As to the Espinozas, the landlords, Moving Defendants argue that they did not exercise control over the subject premises as they had leased it to Zebulon for their restaurant and they were not involved in the operations or security of the property. (UMF Nos. 66-70.) Defendants present the Declaration of Mr. Soubiran, the owner and manager of Zebulon, who attests that he entered into an agreement with the Espinozas on behalf of Zebulon to rent the subject property as a café/bar with live music. (Soubiran Decl., ¶2.) On behalf of Zebulon, Soubiran alone entered into a contract with Diversified to retain the services of a licensed security company for the real property. (Id., at ¶3.) He attests that the Espinozas have no ownership interest in Zebulon, they do not exercise control over or supervise Zebulon, and they were not present at the property on the date of the subject incident. (Id., at ¶4.)

Plaintiffs do not present any argument or evidence to rebut this. As the mere landlord with no control of the premises, it appears there is no liability on their part.

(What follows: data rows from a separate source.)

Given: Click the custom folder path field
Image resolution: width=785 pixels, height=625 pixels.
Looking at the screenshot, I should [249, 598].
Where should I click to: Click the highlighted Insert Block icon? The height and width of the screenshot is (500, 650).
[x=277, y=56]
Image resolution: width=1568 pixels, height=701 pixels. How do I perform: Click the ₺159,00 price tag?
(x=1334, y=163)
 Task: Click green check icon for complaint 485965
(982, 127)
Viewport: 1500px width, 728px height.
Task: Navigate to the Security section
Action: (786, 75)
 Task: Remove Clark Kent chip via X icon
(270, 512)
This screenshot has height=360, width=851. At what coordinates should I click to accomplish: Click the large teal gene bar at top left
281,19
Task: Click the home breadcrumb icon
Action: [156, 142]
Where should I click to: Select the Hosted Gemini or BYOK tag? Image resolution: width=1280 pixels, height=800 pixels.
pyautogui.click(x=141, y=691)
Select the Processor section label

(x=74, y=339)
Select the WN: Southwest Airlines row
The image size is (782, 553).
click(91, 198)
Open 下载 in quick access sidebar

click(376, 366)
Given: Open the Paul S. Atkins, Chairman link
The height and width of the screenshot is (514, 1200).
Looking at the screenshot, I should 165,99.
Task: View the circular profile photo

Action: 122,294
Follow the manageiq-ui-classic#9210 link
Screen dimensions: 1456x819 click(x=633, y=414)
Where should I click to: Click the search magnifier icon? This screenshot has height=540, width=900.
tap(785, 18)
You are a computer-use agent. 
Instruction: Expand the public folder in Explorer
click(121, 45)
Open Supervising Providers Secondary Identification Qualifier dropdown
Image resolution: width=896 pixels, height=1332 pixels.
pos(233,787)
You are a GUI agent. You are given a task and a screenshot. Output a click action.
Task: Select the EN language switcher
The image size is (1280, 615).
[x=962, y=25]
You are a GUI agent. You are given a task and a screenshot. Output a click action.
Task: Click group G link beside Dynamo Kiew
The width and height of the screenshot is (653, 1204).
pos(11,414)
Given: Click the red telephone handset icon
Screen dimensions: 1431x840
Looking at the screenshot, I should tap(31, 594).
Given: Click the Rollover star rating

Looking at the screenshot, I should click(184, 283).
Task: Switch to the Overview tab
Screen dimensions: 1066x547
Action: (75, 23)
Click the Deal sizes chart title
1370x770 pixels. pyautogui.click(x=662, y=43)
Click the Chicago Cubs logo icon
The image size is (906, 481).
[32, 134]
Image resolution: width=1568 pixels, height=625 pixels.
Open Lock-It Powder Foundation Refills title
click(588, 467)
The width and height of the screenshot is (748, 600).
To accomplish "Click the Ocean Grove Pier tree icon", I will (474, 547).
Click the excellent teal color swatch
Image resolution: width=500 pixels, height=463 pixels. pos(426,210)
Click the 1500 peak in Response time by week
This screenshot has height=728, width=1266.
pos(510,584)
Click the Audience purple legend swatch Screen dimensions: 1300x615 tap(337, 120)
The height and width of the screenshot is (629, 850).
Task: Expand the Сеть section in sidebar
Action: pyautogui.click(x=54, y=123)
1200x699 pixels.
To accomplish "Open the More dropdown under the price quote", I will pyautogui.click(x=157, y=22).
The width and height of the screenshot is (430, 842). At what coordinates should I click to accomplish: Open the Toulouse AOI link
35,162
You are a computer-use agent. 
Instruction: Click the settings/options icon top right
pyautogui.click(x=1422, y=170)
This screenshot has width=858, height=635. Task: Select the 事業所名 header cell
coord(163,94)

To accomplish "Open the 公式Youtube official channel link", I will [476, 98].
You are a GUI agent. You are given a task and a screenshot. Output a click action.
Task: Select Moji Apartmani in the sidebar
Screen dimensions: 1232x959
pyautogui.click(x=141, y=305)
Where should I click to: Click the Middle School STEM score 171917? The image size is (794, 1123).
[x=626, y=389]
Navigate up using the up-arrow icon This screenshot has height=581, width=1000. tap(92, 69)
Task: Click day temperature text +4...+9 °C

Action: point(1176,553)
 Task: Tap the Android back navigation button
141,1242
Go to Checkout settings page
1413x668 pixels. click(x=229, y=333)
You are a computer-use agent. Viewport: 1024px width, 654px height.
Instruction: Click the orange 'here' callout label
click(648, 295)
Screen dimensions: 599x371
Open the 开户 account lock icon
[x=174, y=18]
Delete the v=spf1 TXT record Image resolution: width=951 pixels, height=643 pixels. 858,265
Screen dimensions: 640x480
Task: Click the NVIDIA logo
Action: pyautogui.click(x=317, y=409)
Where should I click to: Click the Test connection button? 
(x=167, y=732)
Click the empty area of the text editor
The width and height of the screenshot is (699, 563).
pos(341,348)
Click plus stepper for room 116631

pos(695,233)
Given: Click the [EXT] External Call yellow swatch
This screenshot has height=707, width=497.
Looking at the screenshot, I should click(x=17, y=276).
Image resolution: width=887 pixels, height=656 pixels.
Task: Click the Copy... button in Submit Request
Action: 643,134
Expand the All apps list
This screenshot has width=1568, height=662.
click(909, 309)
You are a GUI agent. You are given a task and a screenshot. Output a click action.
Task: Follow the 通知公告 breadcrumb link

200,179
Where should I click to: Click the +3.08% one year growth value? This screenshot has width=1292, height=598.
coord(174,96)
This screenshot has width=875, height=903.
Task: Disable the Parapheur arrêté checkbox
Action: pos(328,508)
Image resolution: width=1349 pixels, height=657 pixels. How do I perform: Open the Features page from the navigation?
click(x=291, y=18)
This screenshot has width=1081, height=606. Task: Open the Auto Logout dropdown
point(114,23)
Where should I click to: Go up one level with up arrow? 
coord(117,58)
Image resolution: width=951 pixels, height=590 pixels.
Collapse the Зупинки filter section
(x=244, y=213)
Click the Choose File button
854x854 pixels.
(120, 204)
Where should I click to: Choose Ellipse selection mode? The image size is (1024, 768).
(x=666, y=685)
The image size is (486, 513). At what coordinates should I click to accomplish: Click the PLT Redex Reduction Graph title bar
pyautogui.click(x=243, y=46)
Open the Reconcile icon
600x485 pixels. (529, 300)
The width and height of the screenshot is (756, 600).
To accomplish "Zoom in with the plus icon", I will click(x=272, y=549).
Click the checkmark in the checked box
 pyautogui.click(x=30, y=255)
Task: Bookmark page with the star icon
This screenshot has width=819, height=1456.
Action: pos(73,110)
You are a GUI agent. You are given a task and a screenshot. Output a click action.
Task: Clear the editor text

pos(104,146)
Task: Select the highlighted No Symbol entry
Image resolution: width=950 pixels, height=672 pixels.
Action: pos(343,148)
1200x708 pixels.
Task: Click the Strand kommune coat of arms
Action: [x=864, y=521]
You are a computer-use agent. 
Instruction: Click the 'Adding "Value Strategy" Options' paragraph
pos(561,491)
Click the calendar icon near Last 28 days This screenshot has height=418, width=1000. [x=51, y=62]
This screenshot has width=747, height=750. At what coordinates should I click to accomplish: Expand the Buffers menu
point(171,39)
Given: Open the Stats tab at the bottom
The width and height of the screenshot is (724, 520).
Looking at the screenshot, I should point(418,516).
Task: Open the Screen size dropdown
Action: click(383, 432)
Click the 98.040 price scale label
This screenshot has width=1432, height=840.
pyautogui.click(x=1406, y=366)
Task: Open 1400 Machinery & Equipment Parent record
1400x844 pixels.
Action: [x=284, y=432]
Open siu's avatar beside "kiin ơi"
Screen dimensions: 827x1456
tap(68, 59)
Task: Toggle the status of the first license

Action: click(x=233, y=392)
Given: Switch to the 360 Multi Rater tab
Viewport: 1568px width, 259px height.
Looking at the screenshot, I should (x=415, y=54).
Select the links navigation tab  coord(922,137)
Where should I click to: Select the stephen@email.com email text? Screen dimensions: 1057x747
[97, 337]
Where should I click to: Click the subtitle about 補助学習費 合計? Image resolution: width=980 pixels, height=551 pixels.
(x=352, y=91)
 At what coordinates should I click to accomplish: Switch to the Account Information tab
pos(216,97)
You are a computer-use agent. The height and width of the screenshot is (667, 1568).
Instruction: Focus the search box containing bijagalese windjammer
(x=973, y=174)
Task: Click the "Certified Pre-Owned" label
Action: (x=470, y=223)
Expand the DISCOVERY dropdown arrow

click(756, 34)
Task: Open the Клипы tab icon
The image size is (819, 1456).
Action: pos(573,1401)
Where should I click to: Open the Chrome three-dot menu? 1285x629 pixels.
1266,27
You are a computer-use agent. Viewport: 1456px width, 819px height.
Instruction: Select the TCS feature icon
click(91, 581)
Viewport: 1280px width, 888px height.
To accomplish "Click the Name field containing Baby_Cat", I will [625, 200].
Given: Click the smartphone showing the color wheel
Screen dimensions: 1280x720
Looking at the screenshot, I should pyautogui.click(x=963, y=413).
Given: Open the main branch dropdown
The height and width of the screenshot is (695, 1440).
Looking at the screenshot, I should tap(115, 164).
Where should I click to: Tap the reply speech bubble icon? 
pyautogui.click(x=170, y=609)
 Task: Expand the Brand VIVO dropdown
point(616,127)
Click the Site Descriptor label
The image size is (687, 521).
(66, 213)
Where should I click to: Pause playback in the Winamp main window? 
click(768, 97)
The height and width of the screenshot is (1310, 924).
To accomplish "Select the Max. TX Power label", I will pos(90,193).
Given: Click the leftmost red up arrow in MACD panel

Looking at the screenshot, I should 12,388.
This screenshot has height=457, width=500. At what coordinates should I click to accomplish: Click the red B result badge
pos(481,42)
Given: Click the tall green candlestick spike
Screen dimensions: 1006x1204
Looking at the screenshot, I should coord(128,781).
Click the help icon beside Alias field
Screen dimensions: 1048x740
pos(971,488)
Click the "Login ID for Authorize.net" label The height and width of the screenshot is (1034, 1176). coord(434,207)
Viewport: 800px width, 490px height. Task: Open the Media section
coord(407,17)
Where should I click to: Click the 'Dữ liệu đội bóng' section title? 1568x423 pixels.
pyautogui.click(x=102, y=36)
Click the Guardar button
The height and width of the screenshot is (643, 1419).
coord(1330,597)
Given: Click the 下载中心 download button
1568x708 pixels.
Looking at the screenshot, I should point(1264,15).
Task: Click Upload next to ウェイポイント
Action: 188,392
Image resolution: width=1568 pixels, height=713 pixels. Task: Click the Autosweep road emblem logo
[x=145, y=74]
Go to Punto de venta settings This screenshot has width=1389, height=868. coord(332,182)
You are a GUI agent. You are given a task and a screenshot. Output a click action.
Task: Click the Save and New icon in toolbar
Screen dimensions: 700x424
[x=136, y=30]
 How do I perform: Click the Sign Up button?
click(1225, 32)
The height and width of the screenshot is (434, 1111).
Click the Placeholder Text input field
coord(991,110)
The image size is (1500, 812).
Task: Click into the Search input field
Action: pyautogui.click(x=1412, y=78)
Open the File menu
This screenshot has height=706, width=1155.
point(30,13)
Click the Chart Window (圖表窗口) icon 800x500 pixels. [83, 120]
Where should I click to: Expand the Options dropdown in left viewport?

Without any contrary evidence, the motion is GRANTED as to the Espinozas.

VI.     CONCLUSION

The motion is DENIED as to Zebulon and GRANTED as to the Espinozas.

Moving party to give notice.

 

Parties who intend to submit on this tentative must send an email to the Court at SSCDEPT27@lacourt.org indicating intention to submit on the tentative as directed by the instructions provided on the court website at www.lacourt.org.  Please be advised that if you submit on the tentative and elect not to appear at the hearing, the opposing party may nevertheless appear at the hearing and argue the matter.  Unless you receive a submission from all other parties in the matter, you should assume that others might appear at the hearing to argue.  If the Court does not receive emails from the parties indicating submission on this tentative ruling and there are no appearances at the hearing, the Court may, at its discretion, adopt the tentative as the final order or place the motion off calendar.